EKONOMI
MATERI : OTORITAS JASA KEUANGAN DAN
SISTEM PEMBAYARAN
Di Susun Oleh :
Nama : MUH. ADHA
Kelas : X MIA 4
SMA NEGERI 1 DOMPU
TAHUN AJARAN 2013-2014
O J K ( OTORITAS
JASA KEUANGAN)
Otoritas Jasa Keuangan adalah sebuah lembaga pengawasan jasa keuangan
seperti industri perbankan, pasar modal, reksadana, perusahaan pembiayaan, dana
pensiun dan asuransi sudah harus terbentuk pada tahun 2010. Keberadaan Otoritas
Jasa Keuangan (OJK) sebagai suatu lembaga pengawasan sektor keuangan di
Indonesia yang perlu diperhatikan, karena ini harus dipersiapkan dengan baik
segala hal untuk mendukung keberadaan OJK tersebut.
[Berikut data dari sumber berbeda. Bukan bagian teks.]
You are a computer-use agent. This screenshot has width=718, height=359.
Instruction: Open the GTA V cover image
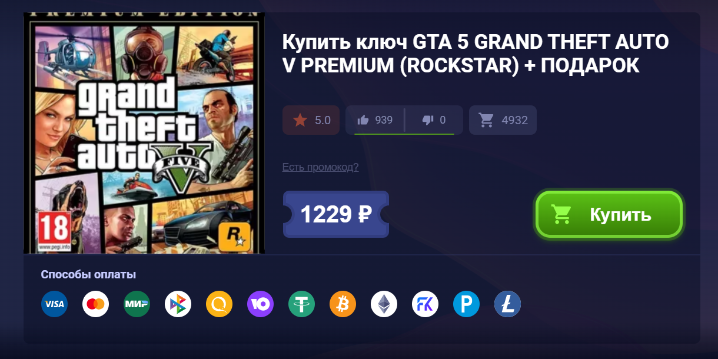pos(144,133)
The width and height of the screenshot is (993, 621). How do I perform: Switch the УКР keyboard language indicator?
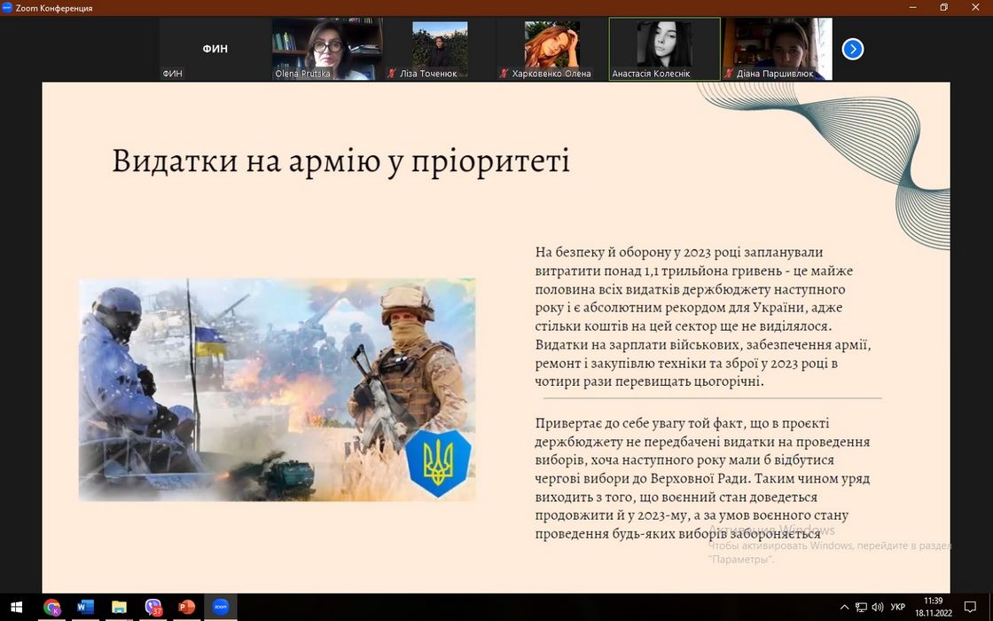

Undang-Undang tentang Otoritas Jasa Keuangan pada dasarnya memuat ketentuan
tentang organisasi dan tata kelola (governance) dari lembaga yang memiliki
otoritas pengaturan dan pengawasan terhadap sektor jasa keuangan. Sedangkan
ketentuan mengenai jenis-jenis produk jasa keuangan, cakupan dan batas-batas
kegiatan lembaga jasa keuangan, kualifikasi dan kriteria lembaga jasa keuangan,
tingkat kesehatan dan pengaturan prudensial serta ketentuan tentang jasa
penunjang sektor jasa keuangan dan lain sebagainya yang menyangkut transaksi
jasa keuangan diatur dalam undang-undang sektoral tersendiri, yaitu
Undang-Undang tentang Perbankan, Pasar Modal, Usaha Perasuransian, Dana
Pensiun, dan peraturan perundang-undangan lain yang terkait dengan sektor jasa
keuangan lainnya. Ada beberapa hal yang melatarbelakangi lahirnya UU ini selain
pertimbangan Undang-Undang tentang Bank Indonesia sebagaimana telah beberapa
kali dirubah, yakni :
·
Sistem keuangan dan seluruh kegiatan jasa keuangan
yang menjalankan fungsi intermediasi bagi berbagai kegiatan produktif di dalam
perekonomian nasional merupakan salah satu komponen penting dalam sistem
perekonomian nasional.
·
Terjadinya proses globalisasi dalam sistem keuangan
dan pesatnya kemajuan di bidang teknologi informasi serta inovasi finansial
telah menciptakan sistem keuangan yang sangat kompleks, dinamis, dan saling
terkait antar-subsektor keuangan baik dalam hal produk maupun kelembagaan.
·
Adanya lembaga jasa keuangan yang memiliki hubungan
kepemilikan di berbagai subsektor keuangan (konglomerasi) telah menambah
kompleksitas transaksi dan interaksi antarlembaga jasa keuangan di dalam sistem
keuangan.
·
Banyaknya permasalahan lintas sektoral di sektor jasa
keuangan, yang meliputi tindakan moral hazard, belum optimalnya perlindungan
konsumen jasa keuangan, dan terganggunya stabilitas sistem keuangan.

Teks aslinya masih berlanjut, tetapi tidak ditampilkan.